When you buy a server the primary goal should be to take whatever steps to make sure that the server, as well as its applications and data, is available at all times to your users. This isn’t the desktop world where it’s OK that Windows crashes every day and you know that so you hit save every few minutes anyway. In the server world, a crash is not just inconvenient for 25+ users, but could also delete (or not save) data to a business system and this could have a dramatic effect on your business.
Servers have done a very good job with data redundancy on a hard drive level for a great number of years now. Even my first Netware 3 server included built in RAID (redundant array of inexpensive disks). No one in their right might would buy a server these days without some sort of RAID set up.
Within the last 5 years or so we’ve seen tremendous advances in server memory technology. The days of having to down a server and open it up to replace or upgrade memory are drawing to a close. Memory architectures include hot swappable and spare memory modules. This is some pretty cool stuff so I thought I would tell you about it.
The first advance is something called an online spare. This is where you install an extra memory module that just sort of sits there until something goes wrong with an active memory module. Then the system disables the bad active module and starts using the online spare. This will let you keep working and replace the bad module later, but there is the potential that data will be lost when the active chip goes bad.
The next step up is hot swappable memory, which is actually quite a technical feat. There is hot swap mirrored memory and hot swap RAID memory. Hot swap means that you can remove or install memory without shutting the server down. Mirrored memory is when you install twice the amount of memory that you need and the server writes exact copies of the active module’s information directly to the inactive module. This way if the active module goes down the system can fail over to the mirrored module without losing any data.
There is one weakness to mirrored memory which is that if the two memory modules develop physical errors in exactly the same location you would lose data. In a high volume production environment this could be a big deal, but my guess is that such a thing happens extremely rarely. To prevent this from occurring, you can run RAID memory where information and parity information are striped across memory modules. If a memory module goes down and is taken offline, the data and parity information on the other modules can be used to recreate it.
This was (hopefully) all very interesting, but what does it mean to your business? It means that if you choose your server memory technology carefully, then you can minimize downtime. Remember, downtime is a bad thing and it will cost you money.
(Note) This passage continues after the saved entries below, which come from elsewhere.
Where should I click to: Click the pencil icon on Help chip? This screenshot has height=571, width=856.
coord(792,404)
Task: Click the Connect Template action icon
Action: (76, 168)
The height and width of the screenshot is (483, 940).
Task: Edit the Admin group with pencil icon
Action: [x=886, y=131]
As an example, a long, long time ago I was a budding new network administrator, fresh out of college and still wet behind the ears. Our server was the heart of our operation – everything we did depended on it. One day it started to get flaky (these things usually start vaguely) and then it got worse and worse. I eventually diagnosed the problem as a bad memory module. I had to down the server, take it apart, and remove the memory module. After I bought a new module, I had to go to work on a Saturday so I could down the server and take it apart again during a time when no one needed it. That whole process could have been skipped using any of the advanced memory technologies I describe above.
Just like in real life, you don’t want your server’s memory to go on you.